## What is being asked
Rewrite the rows below with "checkbox" replaced by "check box", changing nothing else. Leave the pictures out of your answer.

## Recorded data
┌──

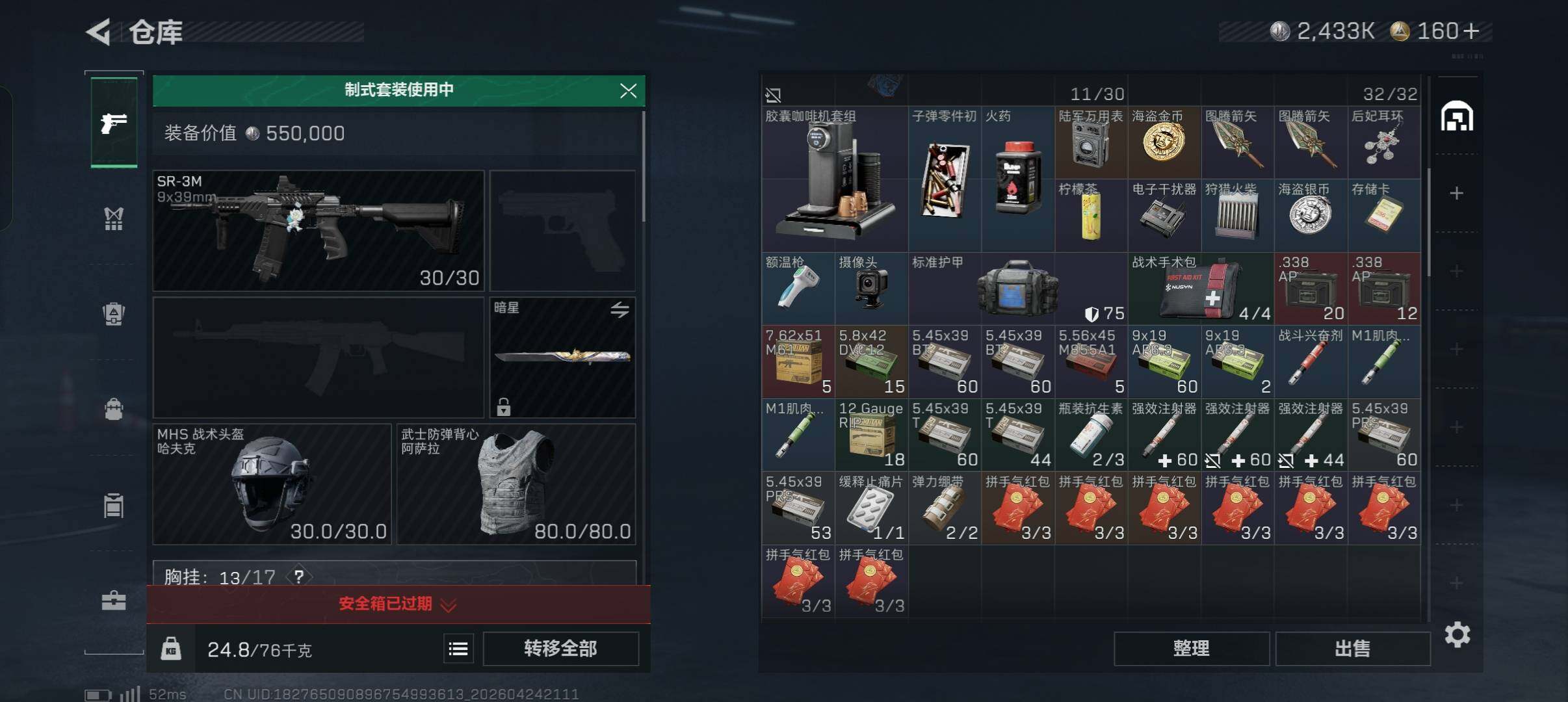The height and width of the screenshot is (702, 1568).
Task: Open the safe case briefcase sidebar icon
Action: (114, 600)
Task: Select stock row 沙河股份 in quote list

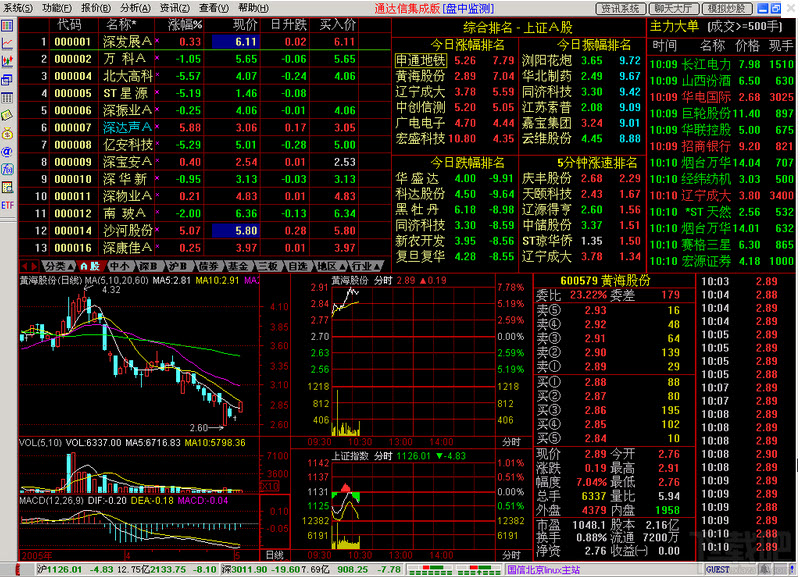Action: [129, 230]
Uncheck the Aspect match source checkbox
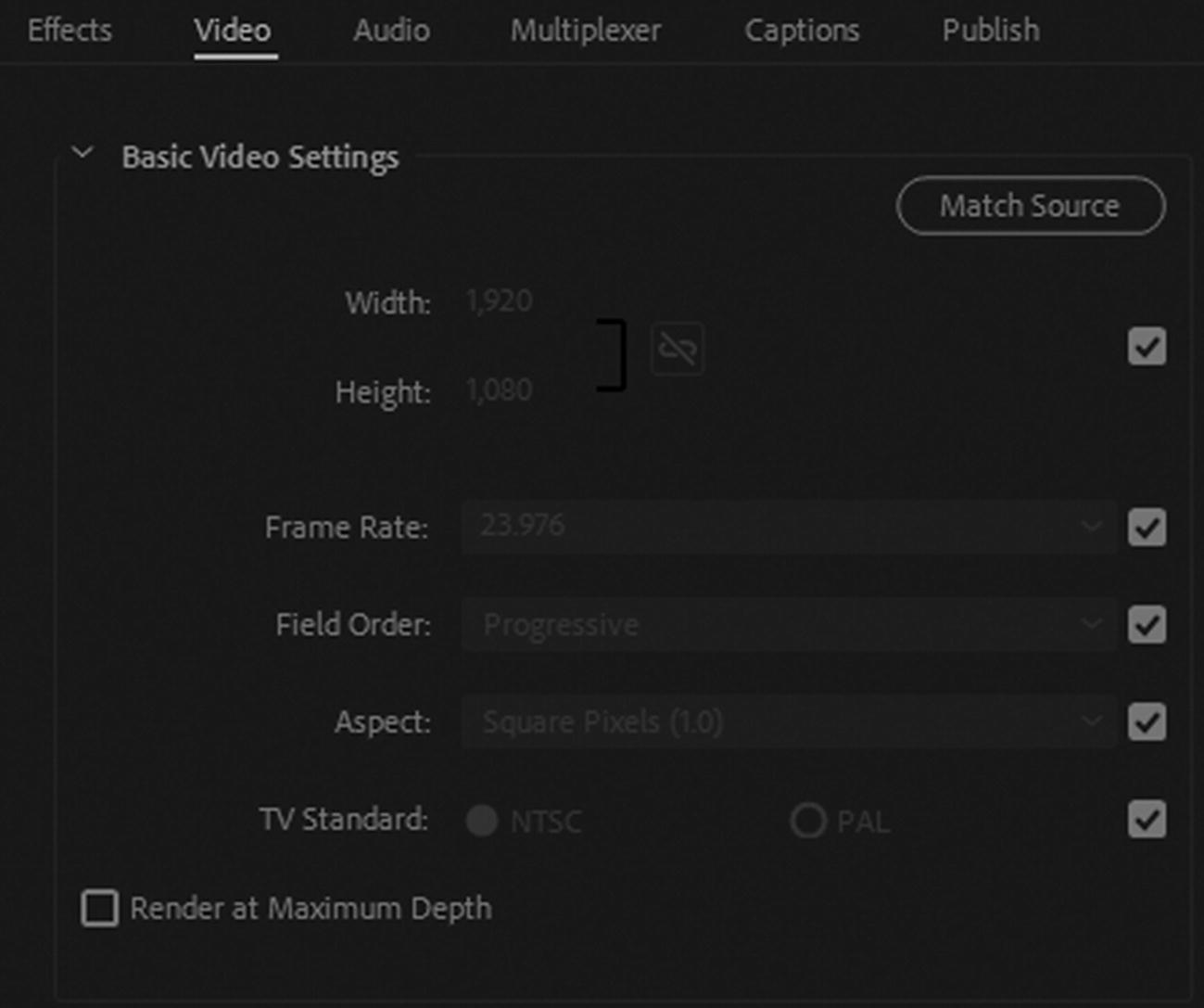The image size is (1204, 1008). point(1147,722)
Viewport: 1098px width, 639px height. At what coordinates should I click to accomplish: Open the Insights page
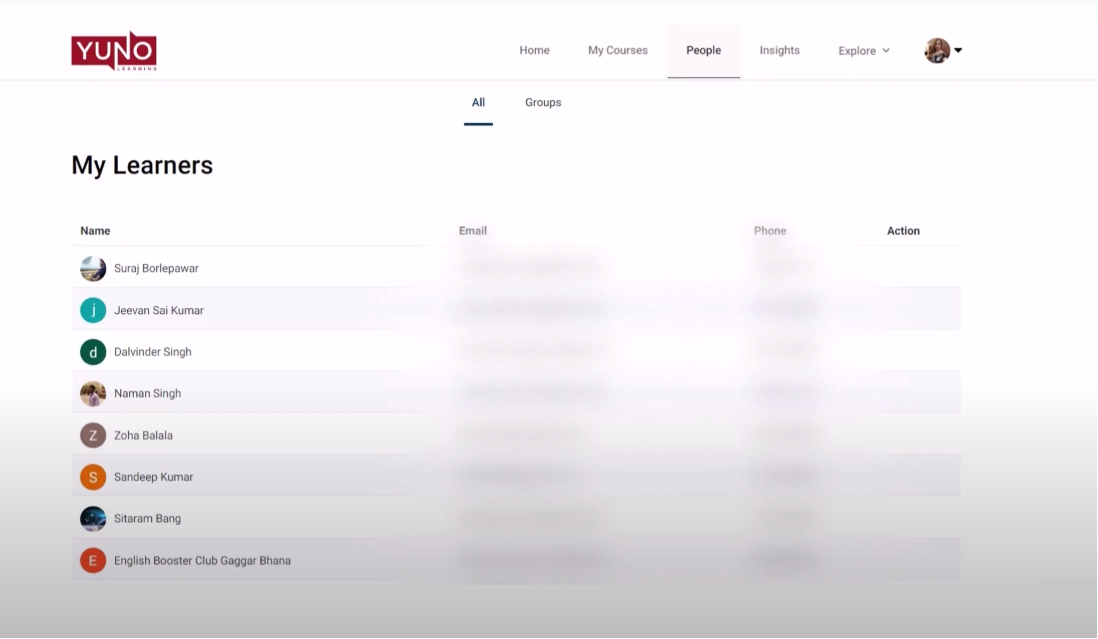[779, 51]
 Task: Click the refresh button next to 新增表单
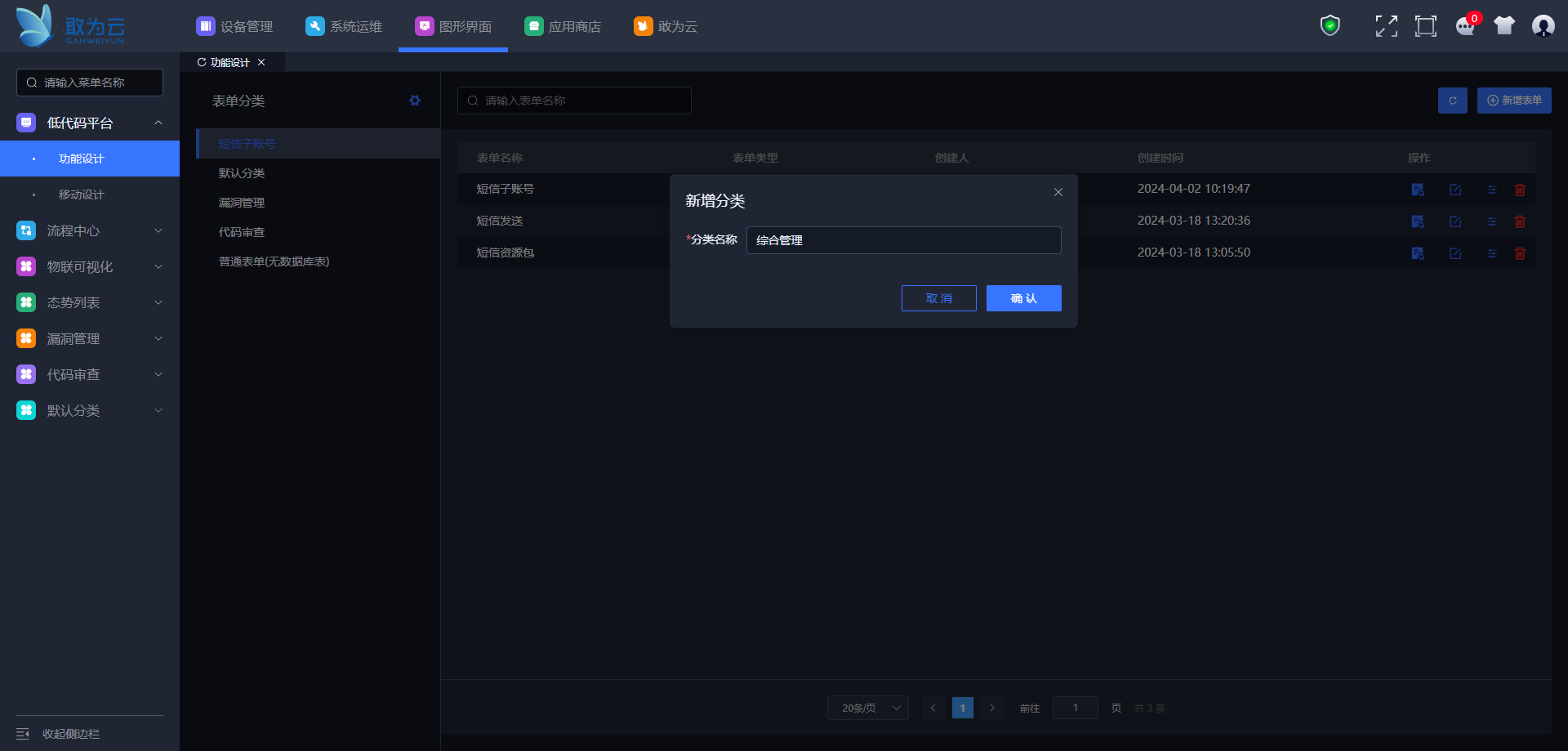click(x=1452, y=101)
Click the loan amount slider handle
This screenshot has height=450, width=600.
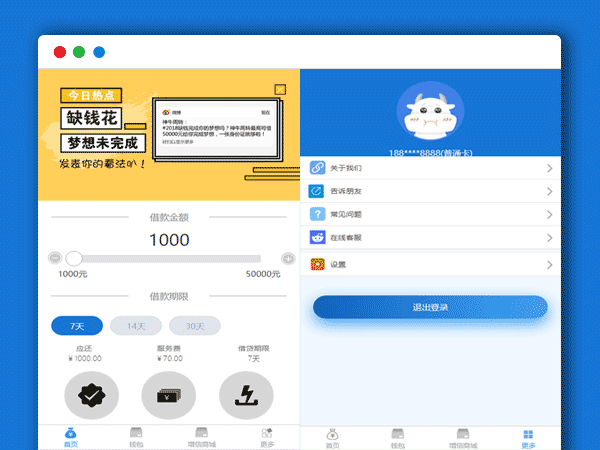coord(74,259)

└──

## Finished answer
The height and width of the screenshot is (702, 1568).
Task: Open the safe case briefcase sidebar icon
Action: (114, 600)
Task: Select stock row 沙河股份 in quote list

Action: [129, 230]
Uncheck the Aspect match source check box
The image size is (1204, 1008). point(1147,722)
Viewport: 1098px width, 639px height. At what coordinates should I click to accomplish: Open the Insights page
[779, 51]
 Task: Click the refresh button next to 新增表单
click(x=1452, y=101)
Click the loan amount slider handle
This screenshot has height=450, width=600.
coord(74,259)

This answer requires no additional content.